NOMI is the artist’s first solo presentation in London and marks a powerful and timely homecoming. The exhibition presents a focused body of work that was born from grief and trauma. Over the past two years, Buckman has undertaken a difficult, complex and spiritual journey resulting in a tentative yet defiant proclamation of love and joy as an antidote to the darker side of life. From a real voyage in India, to a psychological journey with EMDR, an interactive psychotherapy technique, Buckman lays herself vulnerable in new works which play with dualities of hard and soft, masculine and feminine, domestic and surreal.
“The limiting and confining conditions of 2020 triggered memories for me of the times I’ve been held back, literally or symbolically, by patriarchal forces. It put me further in touch with an internal source that exists inside us all: a well of freedom and joy where our wilder instincts originate. I see this force in the women who surround me, in the Divine Feminine, and within myself.” Zoe Buckman, November 2020.
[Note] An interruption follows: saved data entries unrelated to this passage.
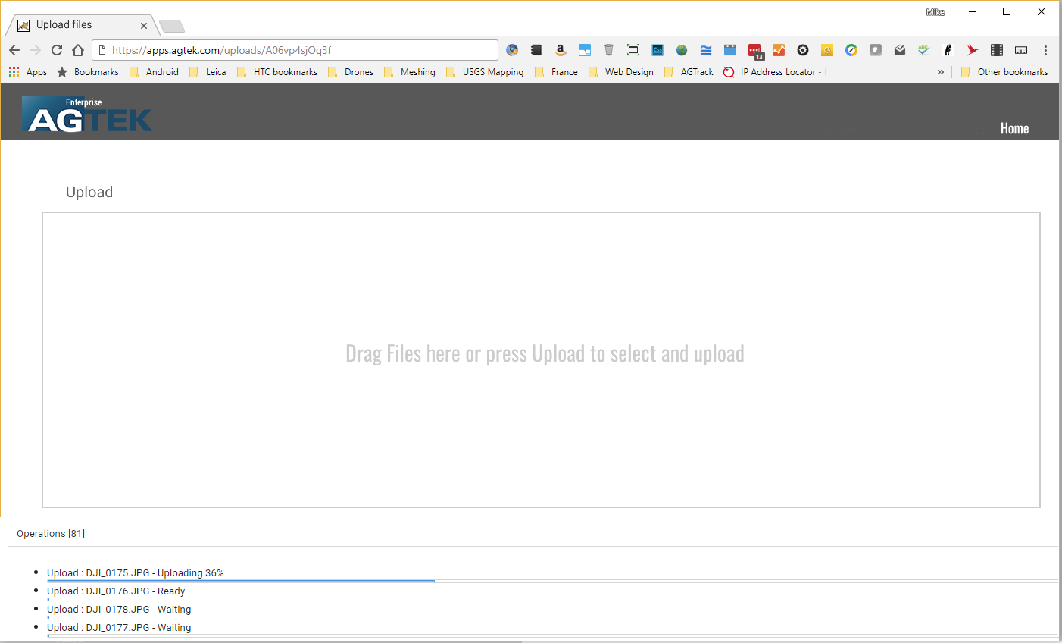
Task: Open the Chrome three-dot menu
Action: click(x=1045, y=50)
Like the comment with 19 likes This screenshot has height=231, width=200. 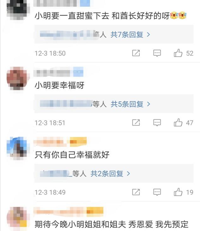[178, 192]
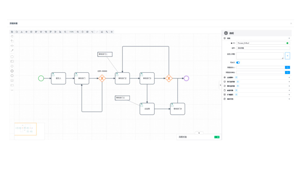Image resolution: width=302 pixels, height=170 pixels.
Task: Click the zoom out magnifier before 110%
Action: [x=65, y=32]
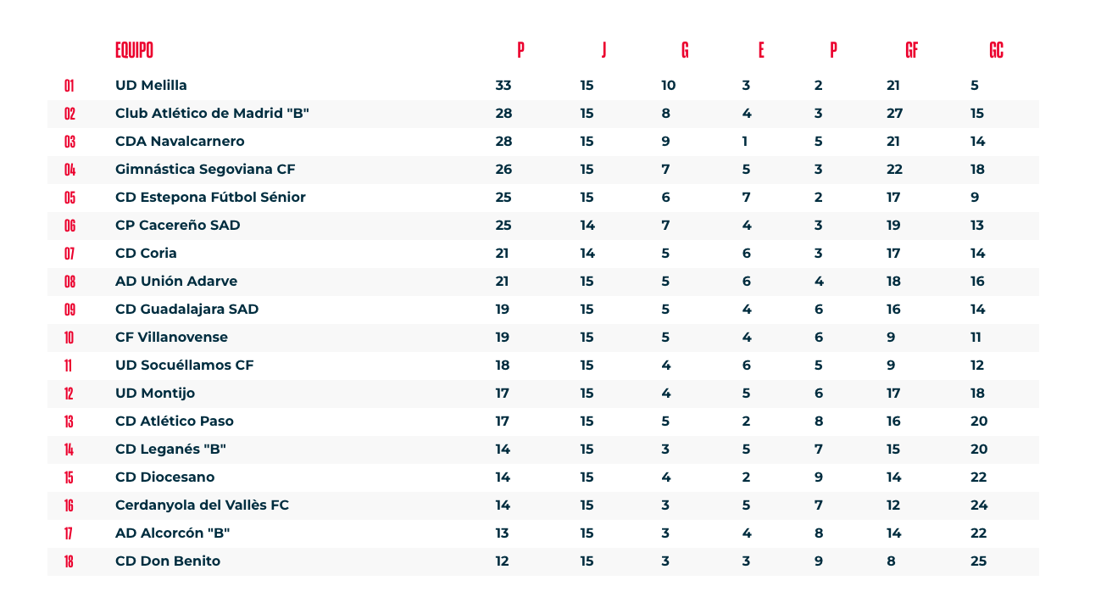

Buckman often plays with unexpected juxtapositions in her choice of presentation and source material. Incorporating vintage fabrics such as household linens, and in previous works lingerie and wedding dresses, Buckman teases out narrative from the previous life of the materials that inhabit a feminine and domestic sphere. Text is an integral part of her practice and Buckman’s snippets often bear witness to violence, aggression and grief. It is through elegant combinations employing natural forms and dancing figures, and an unashamedly beautiful presentation, that Buckman ensures hope and joy resonant throughout the show.
Her alter ego, NOMI, is expressed in works that reclaim the serpentine motif from negative patriarchal connotations. Her snakes are all powerful, skin shedding, weaving their way on the page between chakras and handwritten excerpts from her ongoing poem, Show Me Your Bruises Then. Her hanging sculptures created using boxing gloves unite associations of violence and masculinity with a kind of pristine, sweat and impact free femininity.
Her latest work creates space for multiple narratives, enigmatic forms and elevates the ‘unfinished’. Stains mark the page, threads hang loose, text is not always sewn but sometimes printed and pinned on. Consequently, a raw edge permeates and the collage works feel like they are in the act of becoming. NOMI is given free reign, birthing powerful serpent deities with doilies, photography, textiles and ink. Buckman makes work from a personal and introspective position but always engages directly with her audience, inviting them to make their own associations, realisations and even space for healing.
Press release text by art historian and broadcaster Kate Bryan, who has curated NOMI in collaboration with Pippy Houldsworth Gallery.